**WHAT IS BEING ASKED:**
Can you lay out these lines as a numbered list with blank lines left out, starting at the line that contains "Click the focus group's attention bullet" and stopping after the line that contains "point(93,25)"?

**DATA LINES:**
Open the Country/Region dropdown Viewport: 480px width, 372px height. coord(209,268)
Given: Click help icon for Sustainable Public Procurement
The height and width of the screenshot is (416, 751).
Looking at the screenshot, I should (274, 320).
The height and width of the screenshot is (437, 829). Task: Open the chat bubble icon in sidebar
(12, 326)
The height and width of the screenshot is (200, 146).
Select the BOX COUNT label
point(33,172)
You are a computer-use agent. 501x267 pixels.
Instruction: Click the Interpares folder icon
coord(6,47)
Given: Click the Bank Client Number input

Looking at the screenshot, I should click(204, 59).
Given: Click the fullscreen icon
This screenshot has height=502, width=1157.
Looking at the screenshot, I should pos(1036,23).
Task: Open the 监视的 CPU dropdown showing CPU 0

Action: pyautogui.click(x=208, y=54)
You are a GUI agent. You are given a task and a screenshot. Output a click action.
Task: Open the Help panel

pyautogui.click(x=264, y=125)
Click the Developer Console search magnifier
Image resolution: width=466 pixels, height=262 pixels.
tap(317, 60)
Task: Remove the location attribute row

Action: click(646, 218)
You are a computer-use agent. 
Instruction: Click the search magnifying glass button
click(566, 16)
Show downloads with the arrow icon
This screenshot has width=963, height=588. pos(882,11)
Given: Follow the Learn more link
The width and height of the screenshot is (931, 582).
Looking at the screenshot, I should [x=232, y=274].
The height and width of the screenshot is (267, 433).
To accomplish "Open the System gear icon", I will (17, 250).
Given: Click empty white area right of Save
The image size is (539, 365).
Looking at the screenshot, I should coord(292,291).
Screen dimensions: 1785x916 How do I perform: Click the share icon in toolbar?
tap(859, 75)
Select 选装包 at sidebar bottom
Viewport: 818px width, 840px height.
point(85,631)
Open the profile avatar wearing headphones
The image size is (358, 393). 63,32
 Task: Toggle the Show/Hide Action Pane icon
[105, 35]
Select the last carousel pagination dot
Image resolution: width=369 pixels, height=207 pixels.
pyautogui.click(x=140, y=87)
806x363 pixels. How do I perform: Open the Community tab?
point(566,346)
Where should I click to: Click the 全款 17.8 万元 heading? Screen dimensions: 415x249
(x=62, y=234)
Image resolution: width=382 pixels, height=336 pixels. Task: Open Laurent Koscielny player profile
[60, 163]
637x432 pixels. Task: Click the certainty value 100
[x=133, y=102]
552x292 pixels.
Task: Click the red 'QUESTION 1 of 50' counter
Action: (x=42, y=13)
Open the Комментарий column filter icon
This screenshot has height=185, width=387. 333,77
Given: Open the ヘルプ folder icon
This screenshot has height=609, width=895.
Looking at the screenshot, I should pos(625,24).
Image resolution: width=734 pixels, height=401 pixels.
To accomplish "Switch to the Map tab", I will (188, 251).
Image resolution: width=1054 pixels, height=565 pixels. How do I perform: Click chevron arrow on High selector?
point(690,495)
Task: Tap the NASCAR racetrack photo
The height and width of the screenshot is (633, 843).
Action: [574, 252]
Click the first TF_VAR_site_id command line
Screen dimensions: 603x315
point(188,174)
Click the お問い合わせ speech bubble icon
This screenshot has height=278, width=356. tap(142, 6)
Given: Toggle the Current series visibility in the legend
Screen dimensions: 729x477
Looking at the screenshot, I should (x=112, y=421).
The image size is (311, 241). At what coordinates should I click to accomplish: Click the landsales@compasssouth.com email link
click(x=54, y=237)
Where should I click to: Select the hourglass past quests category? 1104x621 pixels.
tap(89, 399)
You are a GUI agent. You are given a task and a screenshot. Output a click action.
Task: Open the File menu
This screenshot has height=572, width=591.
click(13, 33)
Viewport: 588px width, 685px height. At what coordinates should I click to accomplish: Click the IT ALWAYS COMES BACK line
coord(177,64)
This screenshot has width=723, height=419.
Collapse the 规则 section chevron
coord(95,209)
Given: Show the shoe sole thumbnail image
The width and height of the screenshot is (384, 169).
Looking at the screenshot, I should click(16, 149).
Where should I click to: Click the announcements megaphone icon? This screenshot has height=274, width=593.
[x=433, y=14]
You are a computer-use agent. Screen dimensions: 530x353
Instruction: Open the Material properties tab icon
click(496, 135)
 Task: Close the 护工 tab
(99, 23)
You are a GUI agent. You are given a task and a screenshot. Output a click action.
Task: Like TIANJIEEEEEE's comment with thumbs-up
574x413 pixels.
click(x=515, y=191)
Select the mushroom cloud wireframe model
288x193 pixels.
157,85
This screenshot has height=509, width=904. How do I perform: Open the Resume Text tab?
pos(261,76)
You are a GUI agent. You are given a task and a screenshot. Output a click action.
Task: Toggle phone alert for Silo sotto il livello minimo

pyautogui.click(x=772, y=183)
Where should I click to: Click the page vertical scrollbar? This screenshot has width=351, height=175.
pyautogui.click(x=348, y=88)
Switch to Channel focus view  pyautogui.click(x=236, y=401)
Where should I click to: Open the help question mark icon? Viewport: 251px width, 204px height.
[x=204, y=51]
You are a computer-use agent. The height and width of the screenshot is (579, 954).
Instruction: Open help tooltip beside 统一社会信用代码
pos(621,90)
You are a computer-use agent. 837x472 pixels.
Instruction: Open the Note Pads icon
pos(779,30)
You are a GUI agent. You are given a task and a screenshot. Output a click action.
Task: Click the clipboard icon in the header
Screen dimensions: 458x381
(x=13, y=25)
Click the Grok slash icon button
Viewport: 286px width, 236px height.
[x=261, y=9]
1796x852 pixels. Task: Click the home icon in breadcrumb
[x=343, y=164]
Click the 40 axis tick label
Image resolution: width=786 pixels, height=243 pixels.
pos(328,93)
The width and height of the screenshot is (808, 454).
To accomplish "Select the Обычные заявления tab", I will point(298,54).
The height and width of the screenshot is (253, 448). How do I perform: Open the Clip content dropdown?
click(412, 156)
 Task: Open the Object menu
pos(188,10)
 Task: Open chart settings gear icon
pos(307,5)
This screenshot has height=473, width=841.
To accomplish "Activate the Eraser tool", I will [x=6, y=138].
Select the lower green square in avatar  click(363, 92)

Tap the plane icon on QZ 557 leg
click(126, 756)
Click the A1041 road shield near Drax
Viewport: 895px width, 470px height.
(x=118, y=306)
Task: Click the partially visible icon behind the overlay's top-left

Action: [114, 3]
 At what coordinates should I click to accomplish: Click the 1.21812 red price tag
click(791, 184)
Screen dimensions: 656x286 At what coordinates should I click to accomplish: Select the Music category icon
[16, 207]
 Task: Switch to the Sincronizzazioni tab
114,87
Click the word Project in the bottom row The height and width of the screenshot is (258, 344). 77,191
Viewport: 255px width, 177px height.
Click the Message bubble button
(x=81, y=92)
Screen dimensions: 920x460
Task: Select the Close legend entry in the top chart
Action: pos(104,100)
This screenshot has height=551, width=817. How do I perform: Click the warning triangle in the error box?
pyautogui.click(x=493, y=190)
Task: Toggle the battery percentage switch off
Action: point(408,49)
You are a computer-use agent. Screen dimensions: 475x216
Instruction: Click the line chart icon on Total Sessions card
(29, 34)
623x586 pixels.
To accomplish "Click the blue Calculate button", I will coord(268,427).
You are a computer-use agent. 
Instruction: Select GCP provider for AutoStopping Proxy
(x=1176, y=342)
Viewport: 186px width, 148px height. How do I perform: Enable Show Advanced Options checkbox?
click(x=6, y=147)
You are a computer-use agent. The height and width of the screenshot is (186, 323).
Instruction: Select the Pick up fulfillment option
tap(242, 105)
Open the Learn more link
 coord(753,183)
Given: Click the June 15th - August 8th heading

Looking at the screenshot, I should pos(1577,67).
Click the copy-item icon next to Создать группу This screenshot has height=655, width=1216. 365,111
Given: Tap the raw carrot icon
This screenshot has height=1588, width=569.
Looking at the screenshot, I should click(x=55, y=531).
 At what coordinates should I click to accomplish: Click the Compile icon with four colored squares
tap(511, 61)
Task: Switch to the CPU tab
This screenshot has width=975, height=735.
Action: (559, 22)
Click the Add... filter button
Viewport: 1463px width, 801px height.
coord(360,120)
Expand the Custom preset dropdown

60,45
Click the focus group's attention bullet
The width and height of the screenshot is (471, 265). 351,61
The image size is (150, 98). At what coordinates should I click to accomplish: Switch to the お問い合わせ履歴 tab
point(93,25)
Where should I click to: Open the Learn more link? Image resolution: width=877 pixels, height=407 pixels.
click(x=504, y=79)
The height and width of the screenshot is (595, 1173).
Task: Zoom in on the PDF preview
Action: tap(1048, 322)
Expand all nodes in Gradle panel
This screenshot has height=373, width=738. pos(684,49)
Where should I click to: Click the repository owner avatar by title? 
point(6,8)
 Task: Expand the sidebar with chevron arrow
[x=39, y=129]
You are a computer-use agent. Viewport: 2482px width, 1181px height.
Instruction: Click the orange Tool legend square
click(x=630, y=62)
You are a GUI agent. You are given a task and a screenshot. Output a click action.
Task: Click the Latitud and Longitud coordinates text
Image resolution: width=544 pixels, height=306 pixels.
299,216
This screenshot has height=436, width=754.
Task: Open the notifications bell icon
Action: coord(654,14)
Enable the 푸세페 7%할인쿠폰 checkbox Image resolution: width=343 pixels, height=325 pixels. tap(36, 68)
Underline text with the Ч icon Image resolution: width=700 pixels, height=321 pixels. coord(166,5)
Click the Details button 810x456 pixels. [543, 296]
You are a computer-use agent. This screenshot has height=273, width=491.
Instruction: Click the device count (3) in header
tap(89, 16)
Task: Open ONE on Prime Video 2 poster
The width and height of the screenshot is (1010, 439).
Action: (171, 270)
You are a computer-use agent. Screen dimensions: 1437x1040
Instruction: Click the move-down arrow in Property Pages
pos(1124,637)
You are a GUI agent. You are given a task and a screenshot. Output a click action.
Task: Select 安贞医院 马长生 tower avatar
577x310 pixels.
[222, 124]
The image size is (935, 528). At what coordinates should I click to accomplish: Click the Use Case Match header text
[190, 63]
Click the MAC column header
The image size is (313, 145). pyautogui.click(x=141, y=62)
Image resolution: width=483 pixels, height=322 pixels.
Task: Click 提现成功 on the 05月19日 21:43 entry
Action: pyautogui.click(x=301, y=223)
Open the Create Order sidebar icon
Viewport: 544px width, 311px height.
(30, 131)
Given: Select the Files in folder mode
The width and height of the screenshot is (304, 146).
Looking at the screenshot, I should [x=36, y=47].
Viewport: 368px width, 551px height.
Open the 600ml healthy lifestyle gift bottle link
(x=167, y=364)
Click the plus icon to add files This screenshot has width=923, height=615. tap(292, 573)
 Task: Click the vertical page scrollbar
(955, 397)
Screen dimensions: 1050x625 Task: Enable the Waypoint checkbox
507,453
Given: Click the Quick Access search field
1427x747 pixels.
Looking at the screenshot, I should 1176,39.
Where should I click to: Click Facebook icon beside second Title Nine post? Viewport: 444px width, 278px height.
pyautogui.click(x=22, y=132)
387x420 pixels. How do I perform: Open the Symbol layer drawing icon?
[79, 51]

**OUTPUT:**
1. Click the focus group's attention bullet
2. The width and height of the screenshot is (471, 265). 351,61
3. The image size is (150, 98). At what coordinates should I click to accomplish: Switch to the お問い合わせ履歴 tab
4. point(93,25)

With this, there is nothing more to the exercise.